The tattoo is an abridged version of the more famous full quote "Dulce et decorum est, pro patria mori" ("It is sweet and fitting/just/right to die for one's country," depending on how you translate decorum in the Latin). It originally appeared in the Odes of the Roman poet Horace (III.2.13), but was also reworked in a very famous WWI-era poem by the English poet Wilfred Owen. Owen, having fought in the war (he would die in it not too long after writing the poem), turns Horace's homage to patriotism on its head by illuminating the disconnect between the realities and expectations of war by juxtaposing Horace's lofty rhetoric with images of the barbarism of soldiers dying in WWI.

While living in the UK for a time, I had the opportunity to visit the British Library in London and hear a clip of Owen reading his poem. I thought about what I wanted to do with it for about a year, and then decided on cutting it in half and adding the question mark. It is meant to be more ambiguous and decontextualized, but it also functions quite clearly as a straight-up anti-war statement.

20Jul/121

(sleep wake hope and then)

This is Gabby's tattoo.

This poem has been my favorite since I chose to recite it in my 9th grade English class. It's about two lovers, anyone and no one, who fall in love and eventually die. People don't really like them, and they don't do anything spectacular with their lives. They just go about their mundane existence, and when they die the world just moves on. What got me about this line in particular is that in our mundane existence, we can still wake up each day with someone we love and we can still hope. There's something so simplistically beautiful about that.

someones married their everyones
laughed their cryings and did their dance
(sleep wake hope and then)they
said their nevers they slept their dream

- Excerpt from anyone lived in a pretty how town by e.e. cummings

18Jul/126

no single thing abides

This is Kate's tattoo, done by Cecelia at Seventh Son in San Francisco.

The quote is from two different sources:

No single thing abides, and all things are fucked up.

- The Transmigration of Timothy Archer by Philip K. Dick

***

No single thing abides; but all things flow.
Fragment to fragment clings - the things thus grow
Until we know and name them. By degrees
They melt, and are no more the things we know.

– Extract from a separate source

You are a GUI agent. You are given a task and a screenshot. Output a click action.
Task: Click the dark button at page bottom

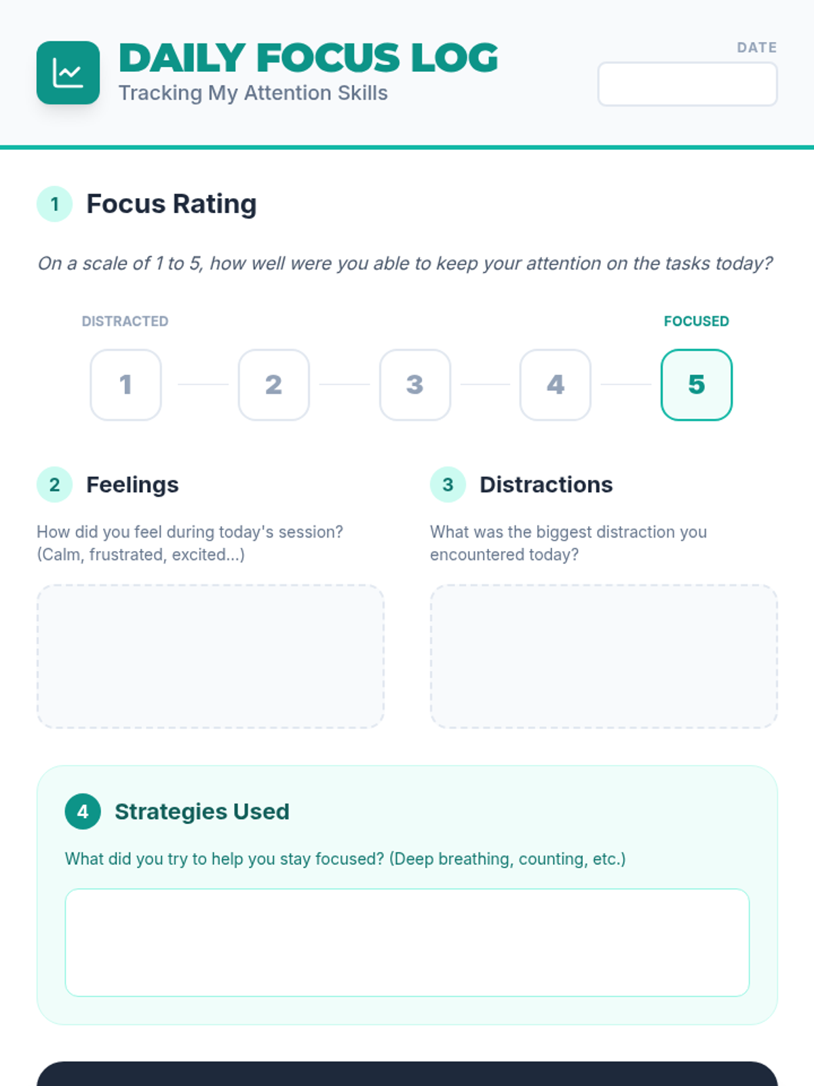(x=407, y=1075)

- On The Nature of Things by Lucretius

11Jul/126

all shall be well

This is Haley's tattoo.

I recently got this tattoo that is meaningful to me on multiple levels. I've always loved T.S. Eliot and have wanted a tattoo with a line from his Four Quartets for a long time. This particular line is from my favorite part of the poem, which reads:

"Quick now, here, now, always- a condition of complete simplicity (costing not less than everything)
and all shall be well and all manner of thing shall be well".

Additionally, I have panic attacks and this serves as a reminder that the moment will pass and everything will again be well.